Congenital biliary dilatation refers to abnormal dilation that can occur in any part of the intrahepatic or extrahepatic bile ducts. Since it frequently involves the common bile duct, it was previously called congenital cystic dilatation of the common bile duct. Currently, it is collectively termed biliary dilatation. The male-to-female ratio for this condition is approximately 1:3–4, with about 80% of cases manifesting during childhood.
Etiology
Congenital biliary dilatation arises from congenital dysplasia of the bile duct wall and stenosis or atresia of the distal bile duct, which are fundamental contributing factors. Possible causes include:
- Congenital anomaly of pancreatobiliary junction.
- Congenital bile duct dysplasia.
- Genetic factors.
Classification
Based on the location, extent, and morphology of the dilated bile ducts, the condition is divided into five types:
- Type I: Cystic dilatation. This is the most common type, involving either the entire or partial sections of the common hepatic and common bile ducts. The bile duct is dilated into a spherical or flask-like shape, while the distal bile duct is severely stenosed. The cystic duct typically joins the cystic dilatation, while the left, right hepatic ducts, and intrahepatic bile ducts remain normal.
- Type II: Diverticular dilatation. This rare form involves a localized, diverticulum-like expansion of the lateral wall of the common bile duct.
- Type III: Cystic protrusion at the duodenal opening of the common bile duct. The distal common bile duct near its duodenal opening is cystically dilated, with the dilation protruding into the duodenal lumen, leading to partial biliary obstruction.
- Type IV: Combination of intrahepatic and extrahepatic bile duct dilatation. The intrahepatic bile ducts show multiple cystic dilatations of varying sizes, while the extrahepatic bile ducts also exhibit cystic enlargement.

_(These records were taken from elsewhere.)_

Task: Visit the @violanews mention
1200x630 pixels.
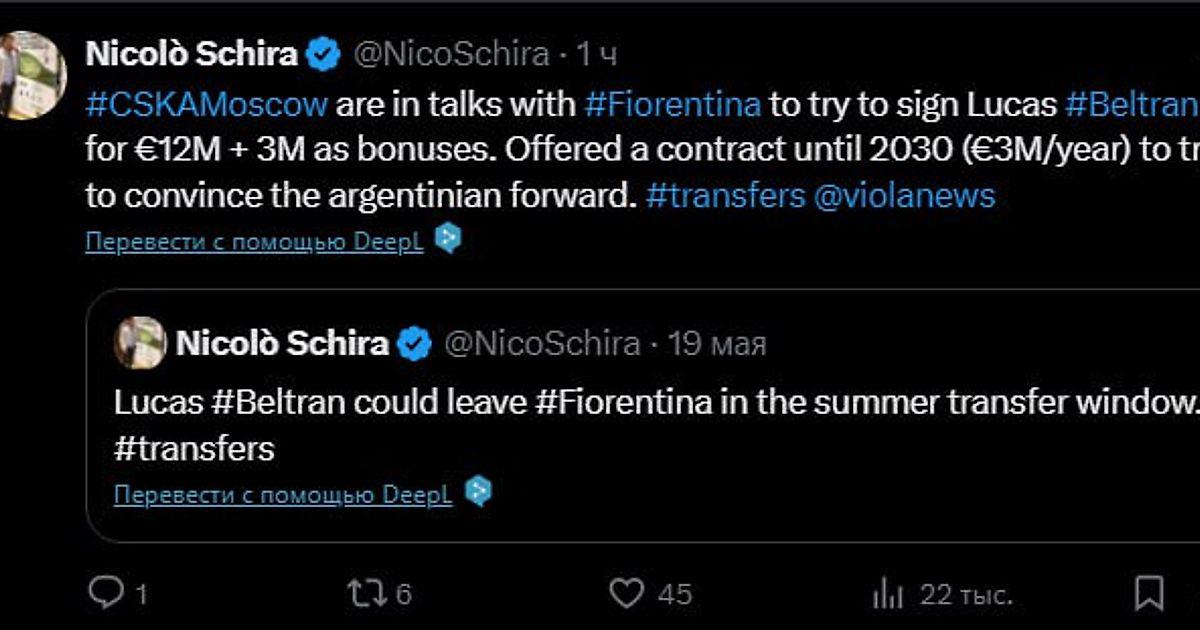Action: click(x=905, y=195)
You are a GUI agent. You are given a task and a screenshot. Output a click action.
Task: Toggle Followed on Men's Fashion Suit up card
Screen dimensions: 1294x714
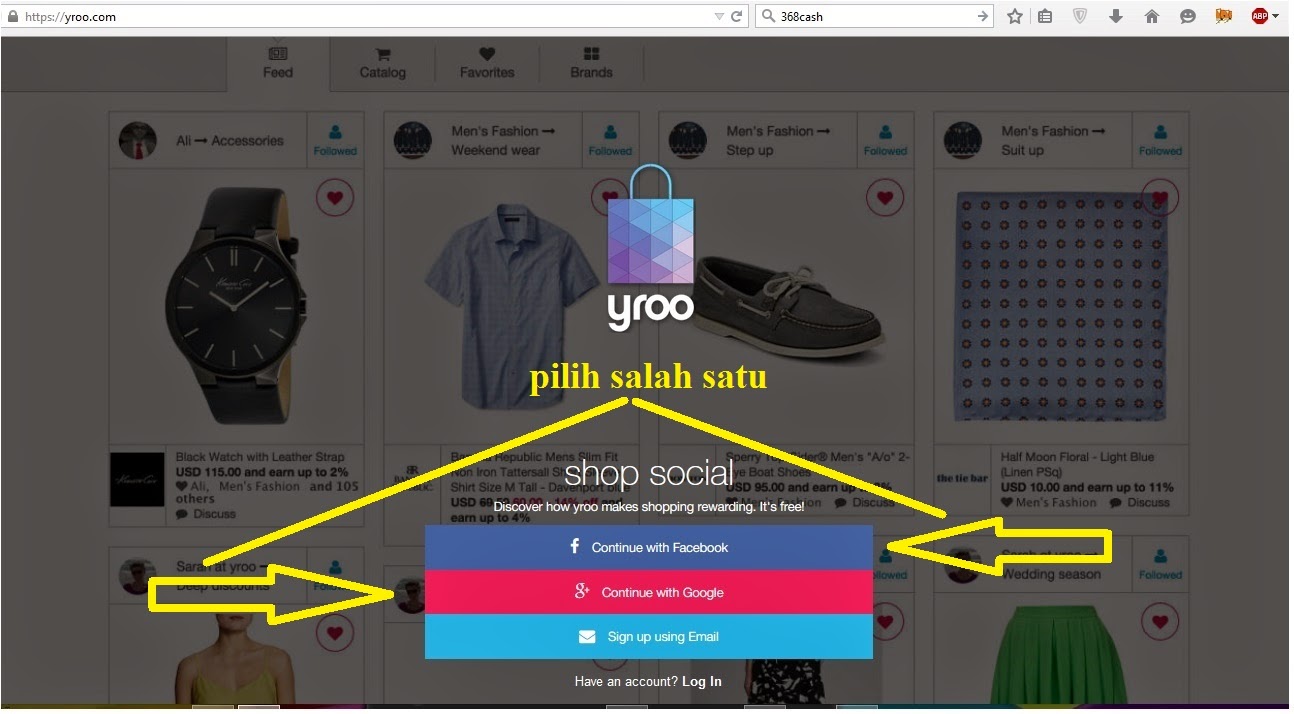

- Type V: Intrahepatic bile duct dilatation (Caroli disease). This involves multiple cystic dilatations of the intrahepatic bile ducts accompanied by hepatic fibrosis, with no extrahepatic bile duct dilation.

Figure 1 Classification of congenital biliary dilatation
The wall of the dilated bile duct may develop ulcers due to inflammation and bile stasis, which can, in some cases, lead to malignancy. Stones may also form inside the cystic dilated bile duct, with the incidence of choledocholithiasis in adults reaching as high as 50%.
Clinical Presentation
The classic clinical presentation includes the triad of abdominal pain, an abdominal mass, and jaundice.
Abdominal Pain
Pain is typically located in the upper right abdomen and manifests as persistent dull pain.
Jaundice
Jaundice is intermittent.
Abdominal Mass
Over 80% of patients have a palpable, smooth, cystic mass in the upper right abdomen.
If the condition is complicated by infection, symptoms may include deepening jaundice, worsening abdominal pain, tenderness over the mass, chills, and fever. Late-stage manifestations may include symptoms of biliary cirrhosis and portal hypertension. Some patients may show elevated blood and urinary amylase levels.
Diagnosis
Diagnosis is straightforward in cases with the classic triad or recurrent episodes of cholangitis. However, only 20%–30% of patients simultaneously exhibit all three symptoms; most patients present with only one or two, necessitating further examinations for confirmation.
Ultrasound, CT, or MRCP can diagnose the majority of congenital biliary dilatation cases.
PTC and ERCP can assist in the diagnosis of more challenging cases.
Treatment
Congenital biliary dilatation can cause serious complications such as recurrent cholangitis, cirrhosis, malignancy, or rupture of the cystically dilated bile duct. Once diagnosed, surgical intervention is recommended promptly.
Surgical Options
The primary approach involves resection of the dilated bile duct and a Roux-en-Y biliodigestive anastomosis.
If complete resection of the dilated bile duct is not feasible, mucosal stripping and partial excision are considered.
For patients with severe infections or perforation, bile drainage surgery may first be performed. Once symptoms are controlled, jaundice subsides, and general health improves, a second-stage surgery may follow.
Cases involving localized intrahepatic bile duct dilatation may require partial hepatectomy.
For diffuse intrahepatic bile duct involvement or cirrhosis, liver transplantation may be considered.